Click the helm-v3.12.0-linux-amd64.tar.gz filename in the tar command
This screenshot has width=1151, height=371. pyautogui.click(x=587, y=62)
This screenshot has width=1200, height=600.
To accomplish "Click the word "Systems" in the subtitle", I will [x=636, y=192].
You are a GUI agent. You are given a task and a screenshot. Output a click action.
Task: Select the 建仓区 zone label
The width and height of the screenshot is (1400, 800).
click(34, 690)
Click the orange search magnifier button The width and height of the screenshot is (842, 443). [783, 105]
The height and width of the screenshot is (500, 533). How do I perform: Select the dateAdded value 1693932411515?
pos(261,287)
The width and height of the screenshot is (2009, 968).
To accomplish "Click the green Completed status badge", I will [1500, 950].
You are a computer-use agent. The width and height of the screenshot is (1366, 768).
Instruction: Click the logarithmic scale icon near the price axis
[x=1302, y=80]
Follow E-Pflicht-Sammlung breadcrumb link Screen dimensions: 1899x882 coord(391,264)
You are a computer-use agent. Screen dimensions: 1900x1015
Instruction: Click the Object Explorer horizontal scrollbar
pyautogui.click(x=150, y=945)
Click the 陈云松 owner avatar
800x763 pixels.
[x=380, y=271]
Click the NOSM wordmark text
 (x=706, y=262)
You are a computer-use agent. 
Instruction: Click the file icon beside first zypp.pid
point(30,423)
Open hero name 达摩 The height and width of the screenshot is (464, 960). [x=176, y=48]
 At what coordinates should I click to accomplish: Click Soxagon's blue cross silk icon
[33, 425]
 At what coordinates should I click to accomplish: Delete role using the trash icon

● ● ●

Task brief ->
Rewrite the stretch from the line containing "Click the 陈云松 owner avatar" through the end of the material, keeping the requests, and raise every coordinate in the answers by 144.

Written answer ->
Click the 陈云松 owner avatar
800x763 pixels.
[x=524, y=415]
Click the NOSM wordmark text
 (x=850, y=406)
You are a computer-use agent. 
Instruction: Click the file icon beside first zypp.pid
point(174,567)
Open hero name 达摩 The height and width of the screenshot is (464, 960). [x=320, y=192]
 At what coordinates should I click to accomplish: Click Soxagon's blue cross silk icon
[177, 569]
 At what coordinates should I click to accomplish: Delete role using the trash icon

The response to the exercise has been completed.